I Love Las Vegas: Public House

Oysters Public House Las VegasThere are countless restaurants in Las Vegas, so whatever it is that sets one apart from another is important. At Public House in The Venetian, that difference is the gourmet bar-inspired menu created with a European twist.

The menu at Public House consists of several dishes that offer a hint of familiarity served up with a high-end touch. I recently had the chance to taste a variety of dishes on the menu. Here are the highlights:

The short rib sounds simple enough … until you realize it’s served in a puff pastry with butternut squash purée. The crispy oysters, served in a half shell, come with foie gras, golden raisins and cider gastrique. For the most part, I like seafood, and I loved the oysters as well as the octopus, which was served with white bean salad.

In addition to tasting a variety of the sea-inspired dishes, I tried my taste buds on a few other things as well. The Welsh rarebit was a favorite at our table. This dish, which consisted of sliced bison on cheddar-beer sauce toast, has a great mix of flavors. There were other dishes that also perfected the right mix of sweet with savory, such as the country pate, which was served with mustard sauce and fruit compote. I also tried escargot, which was a new experience for me, and I found it to be a bit salty but quite tasty when served on a small puff pastry.

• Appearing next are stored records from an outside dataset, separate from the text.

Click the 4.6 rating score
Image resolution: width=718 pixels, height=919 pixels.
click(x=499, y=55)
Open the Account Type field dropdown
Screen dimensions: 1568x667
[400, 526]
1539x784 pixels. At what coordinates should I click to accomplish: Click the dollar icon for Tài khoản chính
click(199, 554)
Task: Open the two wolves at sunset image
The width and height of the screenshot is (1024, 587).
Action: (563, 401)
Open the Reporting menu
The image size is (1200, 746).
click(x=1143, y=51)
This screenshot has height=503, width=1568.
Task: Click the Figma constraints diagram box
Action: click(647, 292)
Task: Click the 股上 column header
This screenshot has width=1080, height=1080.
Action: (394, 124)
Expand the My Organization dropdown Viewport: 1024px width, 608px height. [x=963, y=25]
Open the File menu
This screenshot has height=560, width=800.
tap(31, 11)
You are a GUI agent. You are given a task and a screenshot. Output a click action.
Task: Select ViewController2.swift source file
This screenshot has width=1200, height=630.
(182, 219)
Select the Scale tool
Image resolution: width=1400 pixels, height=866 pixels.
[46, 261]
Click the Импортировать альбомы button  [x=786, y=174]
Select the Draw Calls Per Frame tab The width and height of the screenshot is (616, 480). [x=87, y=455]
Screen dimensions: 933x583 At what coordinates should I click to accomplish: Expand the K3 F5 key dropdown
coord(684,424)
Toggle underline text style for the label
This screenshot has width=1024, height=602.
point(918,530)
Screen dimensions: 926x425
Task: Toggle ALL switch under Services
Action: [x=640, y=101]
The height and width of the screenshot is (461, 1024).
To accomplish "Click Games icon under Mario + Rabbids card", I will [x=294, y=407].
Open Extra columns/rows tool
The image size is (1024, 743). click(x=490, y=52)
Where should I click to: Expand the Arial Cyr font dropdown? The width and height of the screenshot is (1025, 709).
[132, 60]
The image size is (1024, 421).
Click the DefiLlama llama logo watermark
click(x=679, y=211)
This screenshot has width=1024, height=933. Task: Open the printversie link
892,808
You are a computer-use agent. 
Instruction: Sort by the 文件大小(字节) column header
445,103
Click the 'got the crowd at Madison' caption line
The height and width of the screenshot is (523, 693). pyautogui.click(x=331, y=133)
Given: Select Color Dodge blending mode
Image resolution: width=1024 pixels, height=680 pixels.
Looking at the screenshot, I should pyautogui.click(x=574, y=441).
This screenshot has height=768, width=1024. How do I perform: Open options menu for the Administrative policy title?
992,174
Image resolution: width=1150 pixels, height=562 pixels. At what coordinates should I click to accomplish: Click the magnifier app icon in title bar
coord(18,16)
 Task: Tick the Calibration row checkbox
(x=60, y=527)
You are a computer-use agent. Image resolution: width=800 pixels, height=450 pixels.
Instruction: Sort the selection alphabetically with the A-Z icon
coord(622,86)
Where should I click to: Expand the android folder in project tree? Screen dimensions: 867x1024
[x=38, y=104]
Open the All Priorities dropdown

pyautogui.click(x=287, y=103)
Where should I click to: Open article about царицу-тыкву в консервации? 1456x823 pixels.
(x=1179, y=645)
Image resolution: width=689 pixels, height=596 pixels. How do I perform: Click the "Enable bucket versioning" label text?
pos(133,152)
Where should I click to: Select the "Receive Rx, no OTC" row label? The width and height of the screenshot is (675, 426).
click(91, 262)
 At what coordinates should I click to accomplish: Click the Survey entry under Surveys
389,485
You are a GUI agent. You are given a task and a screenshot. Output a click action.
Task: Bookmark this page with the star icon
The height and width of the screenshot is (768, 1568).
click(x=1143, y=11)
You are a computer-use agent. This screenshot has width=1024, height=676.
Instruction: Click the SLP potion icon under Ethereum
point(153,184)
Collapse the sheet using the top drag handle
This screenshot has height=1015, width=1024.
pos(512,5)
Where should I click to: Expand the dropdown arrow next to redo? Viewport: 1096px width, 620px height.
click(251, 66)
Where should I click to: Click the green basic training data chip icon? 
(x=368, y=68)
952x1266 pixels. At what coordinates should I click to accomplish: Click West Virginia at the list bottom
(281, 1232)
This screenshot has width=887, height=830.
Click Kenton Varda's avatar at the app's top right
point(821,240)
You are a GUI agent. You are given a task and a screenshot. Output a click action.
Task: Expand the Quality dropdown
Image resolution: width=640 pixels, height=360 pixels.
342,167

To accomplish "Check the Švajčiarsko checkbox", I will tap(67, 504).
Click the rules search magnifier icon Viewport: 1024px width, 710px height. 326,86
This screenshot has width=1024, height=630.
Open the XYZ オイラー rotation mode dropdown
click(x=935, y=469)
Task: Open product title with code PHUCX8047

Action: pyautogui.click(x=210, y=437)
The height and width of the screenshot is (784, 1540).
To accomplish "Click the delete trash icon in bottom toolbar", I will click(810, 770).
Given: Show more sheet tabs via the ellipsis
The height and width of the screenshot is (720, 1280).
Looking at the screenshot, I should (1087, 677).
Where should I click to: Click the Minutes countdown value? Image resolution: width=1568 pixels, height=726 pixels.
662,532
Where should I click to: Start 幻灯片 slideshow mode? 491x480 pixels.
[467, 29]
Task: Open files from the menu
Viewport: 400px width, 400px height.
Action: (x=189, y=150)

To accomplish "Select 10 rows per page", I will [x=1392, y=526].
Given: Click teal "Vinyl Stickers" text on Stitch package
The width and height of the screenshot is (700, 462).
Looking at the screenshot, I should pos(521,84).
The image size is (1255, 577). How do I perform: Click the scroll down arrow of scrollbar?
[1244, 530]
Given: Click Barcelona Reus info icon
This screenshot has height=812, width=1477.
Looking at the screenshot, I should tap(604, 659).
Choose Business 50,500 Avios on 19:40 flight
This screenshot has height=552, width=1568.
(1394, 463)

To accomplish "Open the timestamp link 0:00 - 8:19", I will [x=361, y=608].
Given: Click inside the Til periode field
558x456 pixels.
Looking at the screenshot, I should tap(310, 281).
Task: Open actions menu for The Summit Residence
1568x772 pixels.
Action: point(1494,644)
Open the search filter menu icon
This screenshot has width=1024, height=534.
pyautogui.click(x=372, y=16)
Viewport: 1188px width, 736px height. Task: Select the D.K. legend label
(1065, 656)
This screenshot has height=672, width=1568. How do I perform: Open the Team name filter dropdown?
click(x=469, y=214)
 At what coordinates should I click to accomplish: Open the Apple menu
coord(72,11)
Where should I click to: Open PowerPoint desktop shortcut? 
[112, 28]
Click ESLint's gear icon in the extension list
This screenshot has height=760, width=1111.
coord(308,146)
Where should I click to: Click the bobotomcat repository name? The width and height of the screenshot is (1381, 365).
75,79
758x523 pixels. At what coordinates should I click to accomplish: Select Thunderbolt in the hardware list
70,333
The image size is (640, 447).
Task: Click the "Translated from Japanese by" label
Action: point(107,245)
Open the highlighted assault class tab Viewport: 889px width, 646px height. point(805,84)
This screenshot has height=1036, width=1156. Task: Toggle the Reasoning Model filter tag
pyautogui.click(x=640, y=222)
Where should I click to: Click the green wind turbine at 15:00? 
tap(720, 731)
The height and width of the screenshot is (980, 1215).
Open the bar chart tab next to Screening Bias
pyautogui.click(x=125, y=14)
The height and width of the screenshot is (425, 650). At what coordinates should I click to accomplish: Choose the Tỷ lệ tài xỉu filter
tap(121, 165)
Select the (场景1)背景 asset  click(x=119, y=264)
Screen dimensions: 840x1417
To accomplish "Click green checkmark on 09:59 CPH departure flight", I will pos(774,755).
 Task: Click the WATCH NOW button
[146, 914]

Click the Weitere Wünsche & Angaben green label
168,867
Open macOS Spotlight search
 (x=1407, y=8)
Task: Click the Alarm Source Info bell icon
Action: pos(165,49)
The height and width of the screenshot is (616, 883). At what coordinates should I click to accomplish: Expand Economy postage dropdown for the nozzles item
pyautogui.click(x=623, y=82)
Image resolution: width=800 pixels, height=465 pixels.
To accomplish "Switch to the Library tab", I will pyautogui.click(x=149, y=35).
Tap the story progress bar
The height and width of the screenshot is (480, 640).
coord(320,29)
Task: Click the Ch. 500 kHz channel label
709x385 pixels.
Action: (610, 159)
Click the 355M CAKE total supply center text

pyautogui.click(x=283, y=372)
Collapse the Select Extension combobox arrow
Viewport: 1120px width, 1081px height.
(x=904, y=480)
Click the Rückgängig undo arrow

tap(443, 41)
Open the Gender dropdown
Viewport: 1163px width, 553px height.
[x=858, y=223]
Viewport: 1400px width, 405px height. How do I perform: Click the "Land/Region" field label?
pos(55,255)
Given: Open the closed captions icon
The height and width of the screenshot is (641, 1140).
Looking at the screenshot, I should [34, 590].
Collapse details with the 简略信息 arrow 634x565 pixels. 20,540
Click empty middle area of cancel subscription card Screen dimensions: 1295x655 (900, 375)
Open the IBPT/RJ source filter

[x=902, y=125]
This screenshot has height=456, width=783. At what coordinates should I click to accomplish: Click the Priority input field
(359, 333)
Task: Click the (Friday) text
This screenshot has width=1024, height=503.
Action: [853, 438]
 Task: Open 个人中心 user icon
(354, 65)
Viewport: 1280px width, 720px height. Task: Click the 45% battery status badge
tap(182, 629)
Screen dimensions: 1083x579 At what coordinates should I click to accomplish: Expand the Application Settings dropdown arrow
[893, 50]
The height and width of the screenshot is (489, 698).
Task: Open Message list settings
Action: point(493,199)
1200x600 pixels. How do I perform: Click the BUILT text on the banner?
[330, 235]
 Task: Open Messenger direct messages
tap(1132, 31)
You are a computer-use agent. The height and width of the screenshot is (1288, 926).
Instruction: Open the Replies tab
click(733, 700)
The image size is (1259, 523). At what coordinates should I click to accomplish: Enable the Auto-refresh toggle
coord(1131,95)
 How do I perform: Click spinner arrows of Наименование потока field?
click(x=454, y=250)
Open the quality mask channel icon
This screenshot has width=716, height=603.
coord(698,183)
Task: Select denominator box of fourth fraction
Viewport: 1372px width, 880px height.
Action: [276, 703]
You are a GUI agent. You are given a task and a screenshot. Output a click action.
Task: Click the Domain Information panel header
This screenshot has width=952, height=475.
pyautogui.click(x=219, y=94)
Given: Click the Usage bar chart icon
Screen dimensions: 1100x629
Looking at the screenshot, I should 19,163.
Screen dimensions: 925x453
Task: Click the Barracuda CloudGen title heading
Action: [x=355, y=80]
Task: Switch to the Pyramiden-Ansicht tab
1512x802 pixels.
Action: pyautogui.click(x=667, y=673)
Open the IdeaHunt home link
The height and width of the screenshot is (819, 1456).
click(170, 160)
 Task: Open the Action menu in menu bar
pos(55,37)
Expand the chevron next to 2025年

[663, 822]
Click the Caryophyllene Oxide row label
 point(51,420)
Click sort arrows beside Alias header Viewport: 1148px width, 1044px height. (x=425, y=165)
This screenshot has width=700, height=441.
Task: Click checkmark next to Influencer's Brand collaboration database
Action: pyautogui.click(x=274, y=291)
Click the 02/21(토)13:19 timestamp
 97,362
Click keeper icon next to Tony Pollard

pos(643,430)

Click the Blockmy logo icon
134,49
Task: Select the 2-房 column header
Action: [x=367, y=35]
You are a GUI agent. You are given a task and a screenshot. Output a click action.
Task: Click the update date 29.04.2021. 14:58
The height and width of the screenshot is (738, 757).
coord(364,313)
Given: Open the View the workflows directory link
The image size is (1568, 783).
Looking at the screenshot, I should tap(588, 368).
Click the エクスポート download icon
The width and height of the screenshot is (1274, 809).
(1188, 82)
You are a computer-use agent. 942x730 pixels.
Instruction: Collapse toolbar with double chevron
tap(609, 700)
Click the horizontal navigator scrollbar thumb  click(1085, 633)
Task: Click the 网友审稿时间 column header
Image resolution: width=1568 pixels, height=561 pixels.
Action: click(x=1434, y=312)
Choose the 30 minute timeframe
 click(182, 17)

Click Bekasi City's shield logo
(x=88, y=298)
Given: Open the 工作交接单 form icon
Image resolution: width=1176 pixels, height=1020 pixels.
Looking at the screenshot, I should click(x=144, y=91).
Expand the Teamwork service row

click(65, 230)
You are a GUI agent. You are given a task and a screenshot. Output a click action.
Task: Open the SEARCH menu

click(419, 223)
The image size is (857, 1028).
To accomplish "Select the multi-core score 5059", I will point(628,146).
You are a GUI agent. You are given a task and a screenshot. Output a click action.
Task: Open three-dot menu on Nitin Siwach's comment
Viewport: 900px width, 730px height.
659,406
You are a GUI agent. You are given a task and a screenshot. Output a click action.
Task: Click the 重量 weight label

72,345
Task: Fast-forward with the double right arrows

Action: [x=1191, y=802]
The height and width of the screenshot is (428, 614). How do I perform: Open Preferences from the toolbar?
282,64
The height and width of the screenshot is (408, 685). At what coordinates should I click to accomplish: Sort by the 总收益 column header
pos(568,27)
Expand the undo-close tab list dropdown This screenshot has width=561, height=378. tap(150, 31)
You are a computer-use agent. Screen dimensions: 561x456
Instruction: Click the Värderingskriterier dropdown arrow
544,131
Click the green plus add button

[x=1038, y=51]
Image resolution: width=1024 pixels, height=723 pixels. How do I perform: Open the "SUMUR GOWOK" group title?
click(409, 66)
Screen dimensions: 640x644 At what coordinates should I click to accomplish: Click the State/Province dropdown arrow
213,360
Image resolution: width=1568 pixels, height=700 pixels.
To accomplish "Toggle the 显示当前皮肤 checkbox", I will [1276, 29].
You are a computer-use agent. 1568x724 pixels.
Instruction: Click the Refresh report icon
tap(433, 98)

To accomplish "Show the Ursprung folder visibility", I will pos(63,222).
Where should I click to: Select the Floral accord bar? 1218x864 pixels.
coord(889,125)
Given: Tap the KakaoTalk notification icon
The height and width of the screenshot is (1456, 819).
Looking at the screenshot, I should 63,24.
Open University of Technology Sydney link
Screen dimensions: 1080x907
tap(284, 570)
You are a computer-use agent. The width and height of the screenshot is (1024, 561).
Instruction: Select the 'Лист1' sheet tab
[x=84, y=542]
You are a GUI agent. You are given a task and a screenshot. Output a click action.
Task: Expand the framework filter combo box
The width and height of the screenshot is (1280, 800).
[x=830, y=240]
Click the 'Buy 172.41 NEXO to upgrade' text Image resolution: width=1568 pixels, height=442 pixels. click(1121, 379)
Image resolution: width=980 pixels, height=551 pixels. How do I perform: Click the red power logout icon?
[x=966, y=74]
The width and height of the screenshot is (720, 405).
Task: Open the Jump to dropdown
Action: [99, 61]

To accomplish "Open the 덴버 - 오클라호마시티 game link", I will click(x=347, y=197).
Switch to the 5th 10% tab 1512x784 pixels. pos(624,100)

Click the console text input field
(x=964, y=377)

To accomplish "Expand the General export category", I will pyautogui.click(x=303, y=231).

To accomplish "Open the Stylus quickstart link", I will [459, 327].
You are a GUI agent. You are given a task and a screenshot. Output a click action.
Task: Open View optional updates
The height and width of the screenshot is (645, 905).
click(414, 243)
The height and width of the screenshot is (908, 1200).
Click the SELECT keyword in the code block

Though I didn’t have expectations for anything on the menu (how could I, when I didn’t have any clue what to expect?), there were a few things that I could have passed on. I was looking forward to trying the Devils on Horseback, which are blue cheese stuffed dates wrapped in bacon, but the blue cheese was too overwhelming. These have the potential to be good, but the version served at FIREFLY is far superior. Also, I found the pork belly, which was served with goat cheese on a polenta cake, to be a bit mushy.

For dessert, I had the chance to sample three options. The apple cobbler was my favorite—flavorful and nothing fancy, which was a nice change of pace from the dinner menu items. The chocolate stout cake, which is served with whipped cream and bacon crispies, would have been better without the bacon, in my opinion, though the other people at my table said it would have been better without the whipped cream. As for the hazelnut brown ale float, it’s probably just me, but beer doesn’t have a place at the dessert table. The standard root beer float is not a force to be reckoned with.

Prices at Public House were pretty standard for the caliber of the restaurant. Bar snacks ranged from $5.00-$6.00, and meals started at $24.00. The restaurant’s beer collection contains more than 200 selections. It’s worth noting that this is a very meat-heavy restaurant, and vegetarians won’t find much on the menu to enjoy beyond a few salads. The restaurant itself is open and large, bathed in warm lighting and a muted decor. It is a comfortable and cozy yet high-end restaurant and, in a way, I feel like men dressed in tweed jackets smoking cigars should be lounging around, actively serving as the latest intelligentsia.

8 Responses to “I Love Las Vegas: Public House”

  1. Jenna

    Sounds delicious! You are making me miss Las Vegas 🙁

    Reply
    • JoAnna

      It sounds like you missed a lot while you were here. Time to come back!

      Reply
  2. Gray

    Yummy! This place is going on my list for my next trip.

    Reply
    • JoAnna

      Enjoy! Just know that it’s fairly meat-centric.

      Reply
  3. John

    I love twists on familiar dishes. A restaurant close to where I live serves up some amazing meatloaf, mac and cheese, and other favorites I grew up on but with a high-end dining tweak.

    Reply
    • JoAnna

      I love mac and cheese with a fancy twist. Of course, I’ve never met a mac and cheese meal I haven’t liked!

      Reply
  4. Sophie

    Ooh, everything sounds yummy. Pretty creative fare, too – not the traditional, slightly greasy pub (…lic house) grub.

    Reply
    • JoAnna

      Definitely creative pub grub. Classy. I like it that way!